(Collected data)

|---|

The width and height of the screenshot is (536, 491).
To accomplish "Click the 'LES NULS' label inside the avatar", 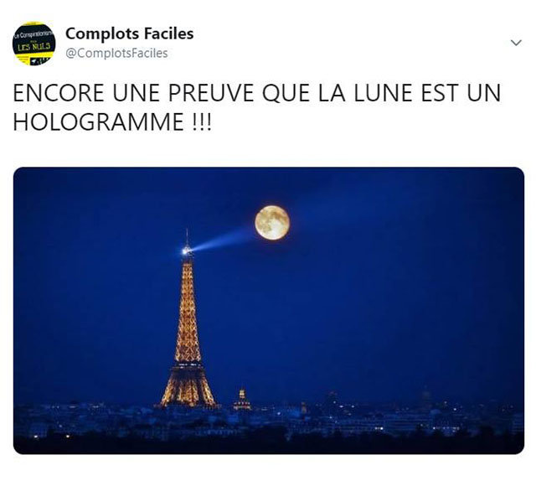I will [x=34, y=46].
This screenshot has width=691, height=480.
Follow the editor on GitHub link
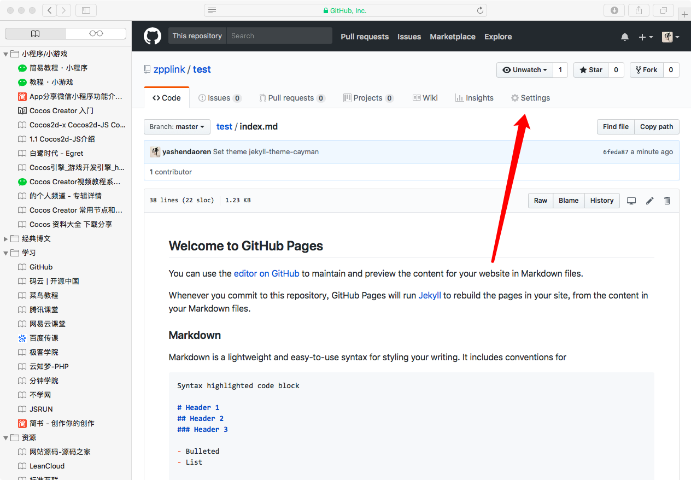tap(266, 273)
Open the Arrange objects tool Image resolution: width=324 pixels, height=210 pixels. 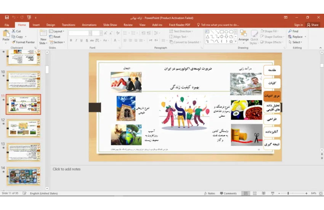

|---|

→ Exercise instructions: Begin at the line containing "Follow the editor on GitHub link" and transcribe exactly every line through the end of the records, both ends included, leaving the pictures out.

→ Solution to this exercise:
Follow the editor on GitHub link
tap(266, 273)
Open the Arrange objects tool Image resolution: width=324 pixels, height=210 pixels. 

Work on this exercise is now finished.